第123話 依存症者の告白(123)

 20歳の頃、「ピースボート」に乗ったことがある。「世界一周の旅」をうたったポスターが、今も商店の軒先などに貼られているのを見る。


 私は、パラオ(ベラウ共和国)までのツアーだった。日本から、船で8日ほどかかったか。帰路は、飛行機だった。

 今は政治家になった、辻元さんもまだ大学生だったか。彼女がピースボートの発起人の1人だったようだし、乗船していたような気もする。

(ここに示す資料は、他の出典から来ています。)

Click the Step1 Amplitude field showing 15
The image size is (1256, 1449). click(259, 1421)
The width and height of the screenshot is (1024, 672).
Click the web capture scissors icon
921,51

 船というのは、不思議なものだった。ひとつの村が、移動している感じ。まして「かつて日本が植民地化した国を訪ねる」わけで、それなりに平和とか反戦とか、考えている人が乗っていたはずだ。


 たしかに、船にはいろいろな人がいたし、現地では生々しい戦争の跡…跡というより、現存していた。サビ切った何かの兵器やらが、砂浜に、ずっと片づけられないゴミのように。

 戦争は、まったく終わっていないような気にもなった。


 約8日間(10日だったか?)乗船していて、私が一番気持ち良かったのは、プールサイドで日光浴しながら、ウォークマンでモーツァルトを聴いていた時間だった。


 船に揺られながら、素晴らしい太陽の光を浴てモーツァルトを聴いていると、

「そうだよ、戦う必要なんて無いんだよ」

 と、地球の空気から言われている気になった。


 今のピースボートがどうなっているのか分からないが、当時は、何かこだわりを持った、面白い人たちが多かったような気がする。今だって、誰でもこだわりを持っているだろうが、社会とか外へ向けてよりも、内へ内へと向いているこだわりでありそうなのも、きっと気のせいだろう。